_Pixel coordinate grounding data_
= Beginning of Section =

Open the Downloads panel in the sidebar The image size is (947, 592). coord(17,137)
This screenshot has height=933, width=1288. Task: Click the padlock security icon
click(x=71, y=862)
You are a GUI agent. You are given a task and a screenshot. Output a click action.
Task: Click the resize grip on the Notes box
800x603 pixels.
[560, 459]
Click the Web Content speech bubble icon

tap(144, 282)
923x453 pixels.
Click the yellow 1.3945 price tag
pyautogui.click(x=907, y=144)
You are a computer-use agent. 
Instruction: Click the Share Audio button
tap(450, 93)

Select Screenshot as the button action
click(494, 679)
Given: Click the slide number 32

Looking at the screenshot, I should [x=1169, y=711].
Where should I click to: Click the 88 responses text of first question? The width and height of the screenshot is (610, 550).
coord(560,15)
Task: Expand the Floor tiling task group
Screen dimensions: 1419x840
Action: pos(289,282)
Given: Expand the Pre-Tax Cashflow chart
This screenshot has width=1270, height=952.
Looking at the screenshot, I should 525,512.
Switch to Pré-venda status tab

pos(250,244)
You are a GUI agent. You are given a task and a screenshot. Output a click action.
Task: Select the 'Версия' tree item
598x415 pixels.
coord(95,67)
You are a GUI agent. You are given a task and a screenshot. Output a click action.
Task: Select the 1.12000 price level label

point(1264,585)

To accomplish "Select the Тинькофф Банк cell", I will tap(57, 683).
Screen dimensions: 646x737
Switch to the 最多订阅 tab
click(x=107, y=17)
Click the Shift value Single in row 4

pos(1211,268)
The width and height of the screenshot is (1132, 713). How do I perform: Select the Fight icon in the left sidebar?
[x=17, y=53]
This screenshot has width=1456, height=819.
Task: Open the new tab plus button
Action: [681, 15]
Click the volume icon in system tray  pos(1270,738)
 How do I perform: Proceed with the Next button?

= End of Section =

_WHAT IS EXPECTED_
An exact copy of the lines from the one containing "Switch to the 最多订阅 tab" through the end of the entries is required, and nothing beyond them.

_EXPECTED ANSWER_
Switch to the 最多订阅 tab
click(x=107, y=17)
Click the Shift value Single in row 4

pos(1211,268)
The width and height of the screenshot is (1132, 713). How do I perform: Select the Fight icon in the left sidebar?
[x=17, y=53]
This screenshot has width=1456, height=819.
Task: Open the new tab plus button
Action: [681, 15]
Click the volume icon in system tray  pos(1270,738)
 How do I perform: Proceed with the Next button?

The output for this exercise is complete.